§ **YOUR INSTRUCTIONS**
When duplicating the records beneath this instruction, omit every picture and keep all else exact.

§ **MATERIAL SHOWN**
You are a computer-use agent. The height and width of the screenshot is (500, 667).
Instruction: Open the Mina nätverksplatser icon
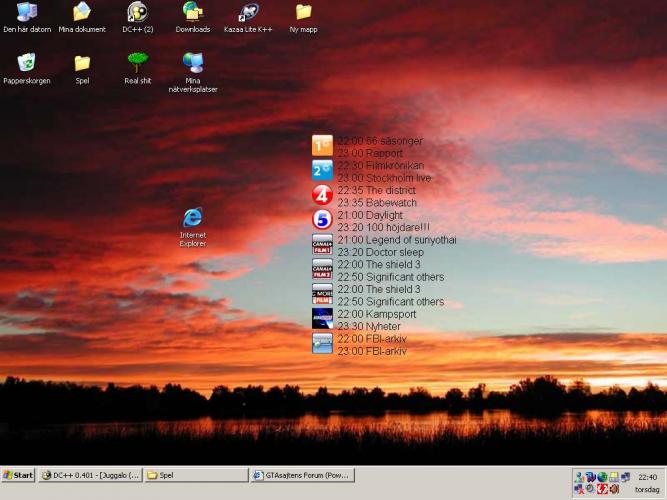coord(193,63)
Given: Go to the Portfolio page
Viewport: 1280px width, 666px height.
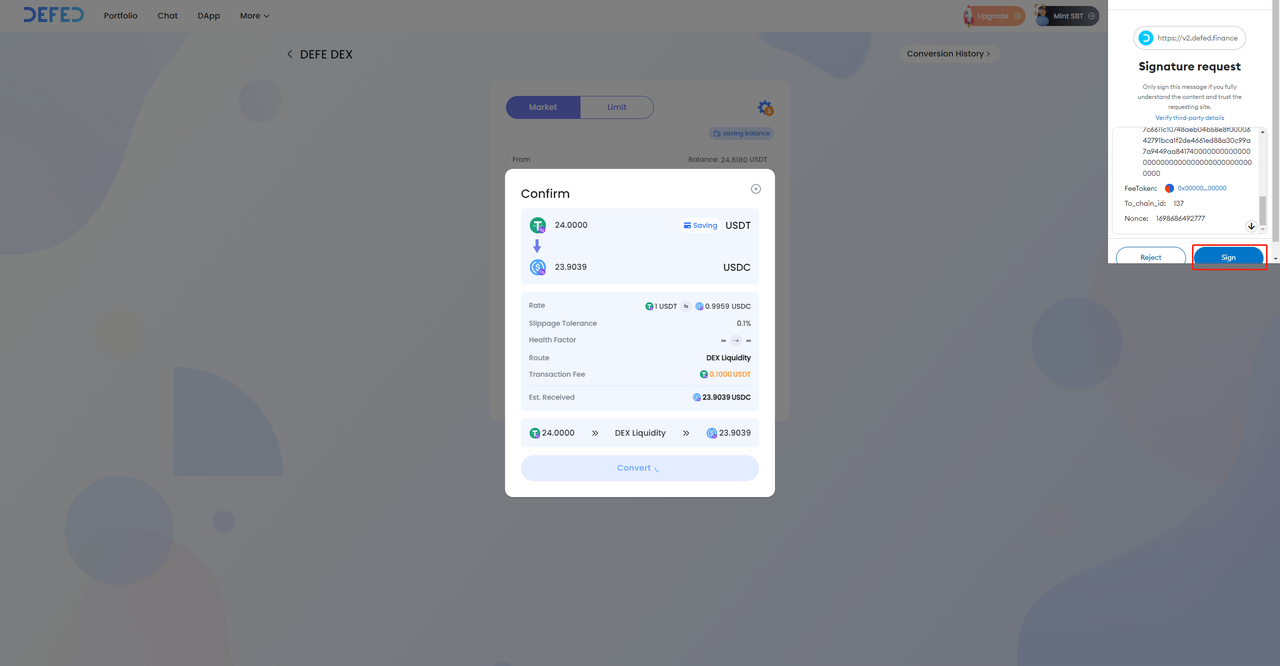Looking at the screenshot, I should point(121,16).
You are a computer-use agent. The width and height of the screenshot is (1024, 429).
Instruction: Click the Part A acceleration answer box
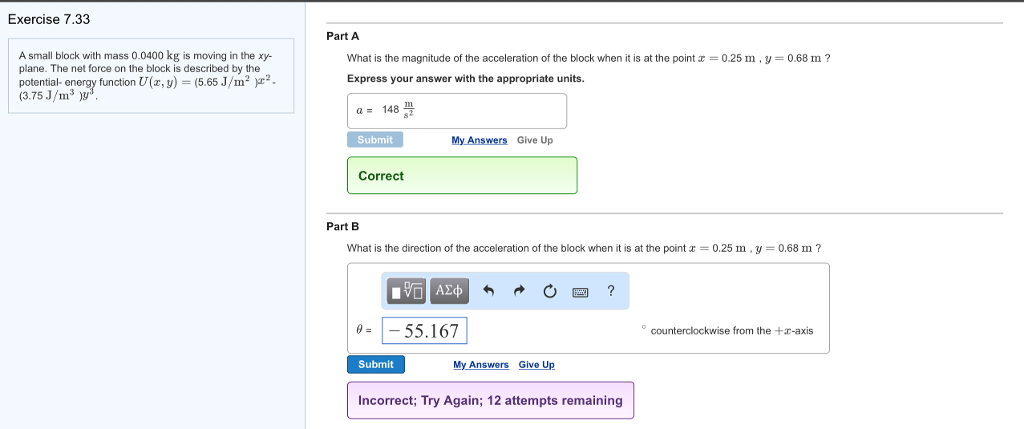(x=457, y=110)
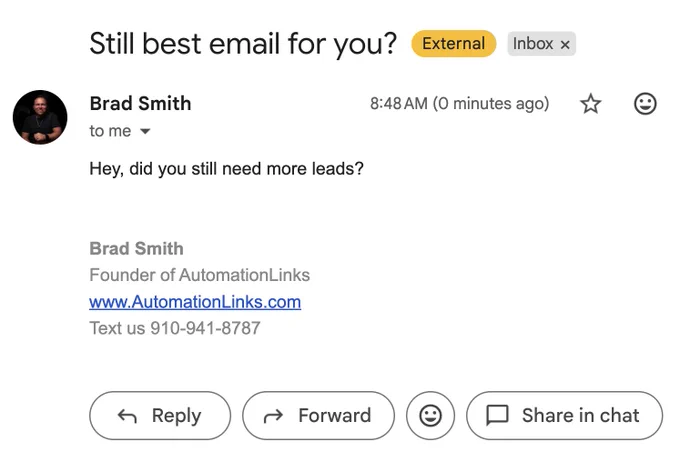Forward this message
Viewport: 680px width, 462px height.
[318, 416]
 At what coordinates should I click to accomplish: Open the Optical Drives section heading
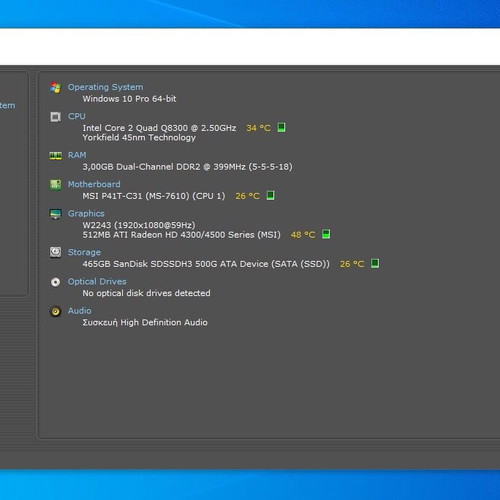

§ **EXERCISE ANSWER**
You are a computer-use agent. The height and width of the screenshot is (500, 667).
Instruction: Open the Mina nätverksplatser icon
coord(193,63)
Given: Go to the Portfolio page
Viewport: 1280px width, 666px height.
Looking at the screenshot, I should point(121,16).
You are a computer-use agent. The width and height of the screenshot is (1024, 429).
Instruction: Click the Part A acceleration answer box
(x=457, y=110)
Forward this message
Viewport: 680px width, 462px height.
[318, 416]
 At what coordinates should I click to accomplish: Open the Optical Drives section heading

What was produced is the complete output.